Short exercise >>
Copy every line of the listing below word for word, leaving out the pictures.

Task inputs >>
↓↓↓
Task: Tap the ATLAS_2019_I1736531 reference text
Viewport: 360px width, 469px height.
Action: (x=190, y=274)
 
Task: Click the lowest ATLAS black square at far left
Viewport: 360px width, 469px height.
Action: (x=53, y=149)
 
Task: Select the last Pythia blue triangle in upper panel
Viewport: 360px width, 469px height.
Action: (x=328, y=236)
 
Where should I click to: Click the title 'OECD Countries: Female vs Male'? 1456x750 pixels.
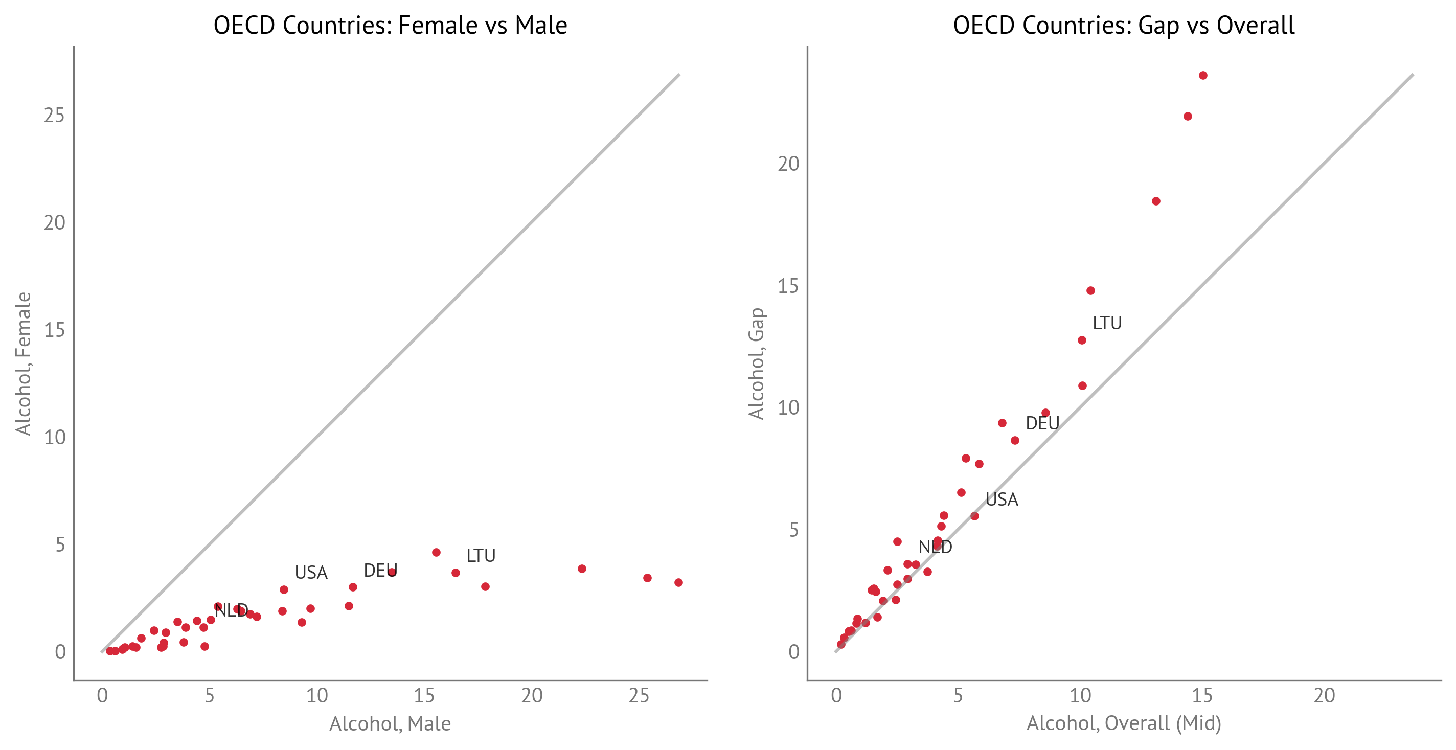click(390, 26)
↑↑↑
Final answer >>
Task: Tap the ATLAS_2019_I1736531 reference text
Viewport: 360px width, 469px height.
Action: (x=190, y=274)
 
Task: Click the lowest ATLAS black square at far left
Viewport: 360px width, 469px height.
Action: (x=53, y=149)
 
Task: Select the last Pythia blue triangle in upper panel
Viewport: 360px width, 469px height.
Action: (x=328, y=236)
 
Where should I click to: Click the title 'OECD Countries: Female vs Male'? 1456x750 pixels.
click(390, 26)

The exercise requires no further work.